Penrose tiling

From Academic Kids

A Penrose tiling
A Penrose tiling

A Penrose tiling is pattern of tiles, discovered by Roger Penrose and Robert Ammann, which could completely cover an infinite plane, but only in a pattern which is non-repeating (aperiodic).

There are several different sets of Penrose tiles; the image above displays one of the more commonly encountered sets. (There are a number of ways to generate such images; this was generated using an L-system.) It consists of two tiles, each having four sides with a length of one unit. Both tiles are connected to golden section.

  • One tile, known as the thick rhombus, has four corners with the angles {72, 72, 108, 108} degrees.
  • The other tile is the thin rhombus with angles of {36, 36, 144, 144} degrees.

In other words, the angles are one tenth of a circle (36 degrees) times {2,2,3,3} and {1,1,4,4}.

The tiles are put together with one rule: no two tiles can be touching so as to form a single parallelogram. The tiles can be modified with bumps and dents around the perimeter to enforce this rule, but the tiling looks better if they have smooth sides.

Missing image
A tiling which fails the parallelogram rule

Given this rule, there are many ways (in fact, uncountably many ways) to tile an infinite plane with no gaps or holes, but the tiling is always guaranteed to be aperiodic. This means that the pattern never repeats exactly. However, given a bounded region of the pattern, no matter how large, that region will be repeated an infinite number of times within the tiling (and, in fact, in any other Penrose tiling).

That it must be possible to tile the plane aperiodically was first proven as a general proposition in 1966 by Robert Berger, who shortly thereafter invented the first aperiodic set of tiles, consisting of 20426 distinct tile shapes. The number of shapes in a set of aperiodic tiles was quickly reduced by others, reaching its current pinnacle in Penrose tiles, the smallest sets of which require only two different shapes. It is unknown whether any single-shape sets exist that can tile the plane aperiodically but can not periodically.

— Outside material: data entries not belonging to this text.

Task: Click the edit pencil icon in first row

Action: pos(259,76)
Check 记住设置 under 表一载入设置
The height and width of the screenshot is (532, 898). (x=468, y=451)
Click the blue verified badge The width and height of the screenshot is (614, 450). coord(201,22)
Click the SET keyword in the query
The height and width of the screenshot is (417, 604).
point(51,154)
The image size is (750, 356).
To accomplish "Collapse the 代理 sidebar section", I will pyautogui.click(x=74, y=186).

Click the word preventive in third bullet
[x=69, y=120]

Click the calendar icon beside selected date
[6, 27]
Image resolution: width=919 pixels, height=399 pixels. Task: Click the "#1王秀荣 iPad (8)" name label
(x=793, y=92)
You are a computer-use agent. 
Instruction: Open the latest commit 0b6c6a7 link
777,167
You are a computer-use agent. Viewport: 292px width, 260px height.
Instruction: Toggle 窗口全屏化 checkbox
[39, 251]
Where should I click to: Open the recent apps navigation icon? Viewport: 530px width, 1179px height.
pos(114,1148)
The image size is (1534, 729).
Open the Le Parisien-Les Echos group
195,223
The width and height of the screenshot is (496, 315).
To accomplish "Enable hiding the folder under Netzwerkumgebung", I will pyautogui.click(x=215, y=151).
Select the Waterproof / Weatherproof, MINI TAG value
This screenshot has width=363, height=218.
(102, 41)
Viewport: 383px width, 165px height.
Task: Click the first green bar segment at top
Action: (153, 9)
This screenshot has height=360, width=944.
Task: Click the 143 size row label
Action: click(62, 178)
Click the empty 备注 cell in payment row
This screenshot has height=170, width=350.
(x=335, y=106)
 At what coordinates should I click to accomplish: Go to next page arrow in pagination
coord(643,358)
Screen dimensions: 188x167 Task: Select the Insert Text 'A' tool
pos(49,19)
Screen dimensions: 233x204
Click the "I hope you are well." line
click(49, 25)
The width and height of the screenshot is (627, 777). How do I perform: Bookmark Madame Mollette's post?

Aperiodic tiling was first considered only an interesting mathematical structure, but physical materials were later found where the atoms were arranged in the same pattern as a Penrose tiling. This pattern is not periodic (repeating exactly) but it is quasiperiodic (almost repeating), so the materials were named quasicrystals. See quasicrystal for more on these materials, and on the mathematics of quasiperiodic patterns.